Bagi orang Kei, bentuk perdamaian demi pemulihan
hubungan sosial seperti ini dikenal dengan nama kensa
fa’ak. Kensa
fa’ak artinya dua (salah atau
benar) dengan dua (pihak yang bertikai) adalah (jika dijumlahkan) tetap
empat. Dalam pemahaman adat Kei,
terhadap perkara di pertandingan bola di atas, melihat pihak Danar (yang
dinilai bersalah oleh Raja Danar) dan pihak Ohoira (yang dinilai benar oleh
Raja Danar) keduanya sama-sama salah dan sama-sama benar. Intinya hendak
menonjolkan pengakuan secara sadar dari kedua belah pihak tentang kesalahan
yang ada dan bersamaan dengan itu pengakuan terhadap kebenaran yang ada di
kedua belah pihak (Laksono &
Topatimasang 2004:115-116).
Ritual angkat muka di atas adalah sebuah upacara adat yang praktis,
sederhana dan efektif. Ia tidak mahal dalam biaya, waktu dan perlengkapan
lainnya; ia praktis, sederhana dan murah. Tetapi adanya aspek kepraktisan,
tidak boleh dipahami sebagai melalaikan esensi dasarnya ialah pemulihan
hubungan sosial. Banyak bentuk hubungan sosial yang menjadi ancaman terpendam
yang sewaktu-waktu bisa pecah, karena ketegangan, persinggungan dan berbagai
keretakan di sekitarnya dibiarkan menggantung berlarut-larut.

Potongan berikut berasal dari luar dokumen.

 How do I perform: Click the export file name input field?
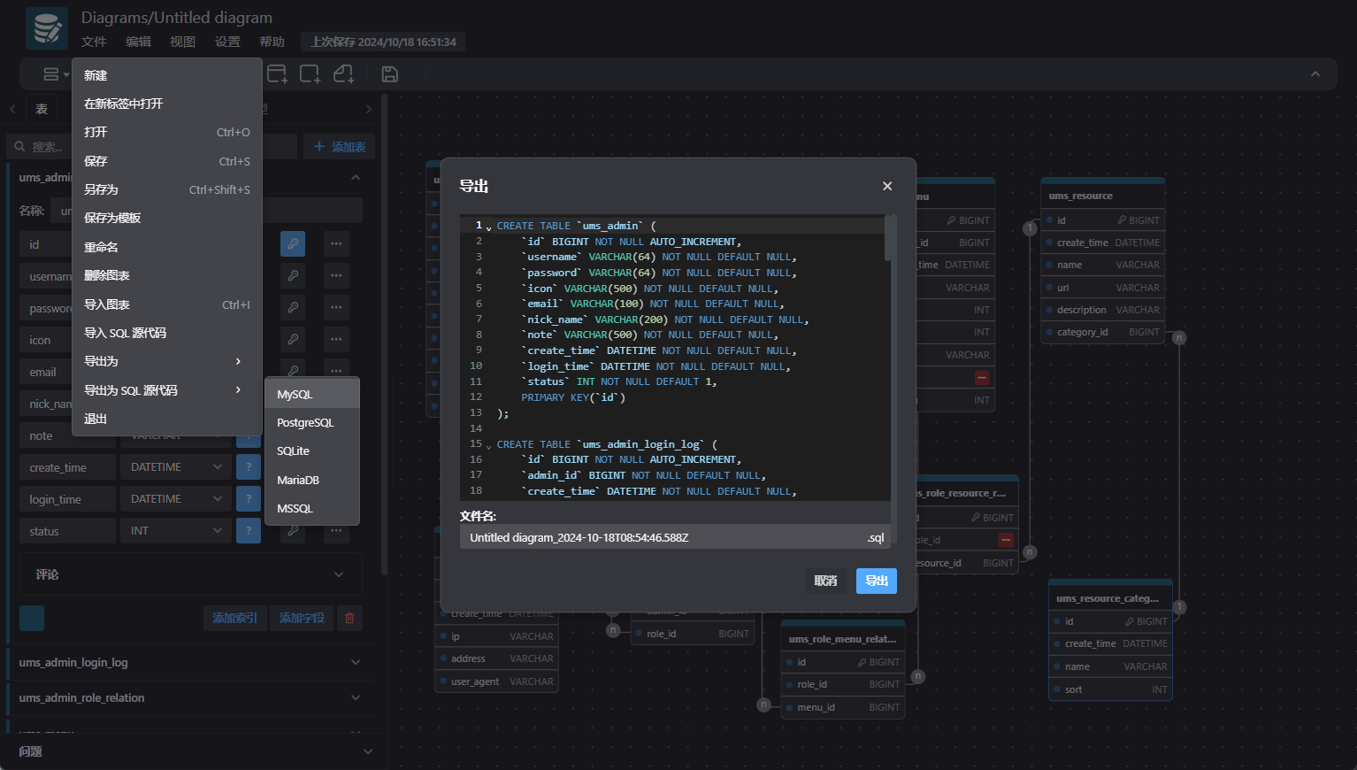(x=659, y=537)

Bentuk pemulihan konflik sosial yang dikemukakan di
atas menyadarkan kita tentang perlunya upaya pemulihan hubungan-hubungan
sosial dalam interaksi hidup warga masyarakat sesegera mungkin.

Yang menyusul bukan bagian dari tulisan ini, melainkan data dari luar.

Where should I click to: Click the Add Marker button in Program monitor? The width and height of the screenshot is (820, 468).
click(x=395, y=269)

Pelaksanaannya melahirkan penyegaran tentang makna hubungan sosial yang murah,
sederhana, indah dan penuh damai. Ia dilakukan apa adanya. Tanpa protokol dan
unsur-unsur formal yang njelimet atau rumit dan mahal. Cukup dengan ungkapan kekayaan
nilai adat-budaya yang sederhana tetapi padat artinya, ia menjadi alat
pendamai, pemersatu dan pemulihan hubungan hidup dalam ikatan persaudaraan.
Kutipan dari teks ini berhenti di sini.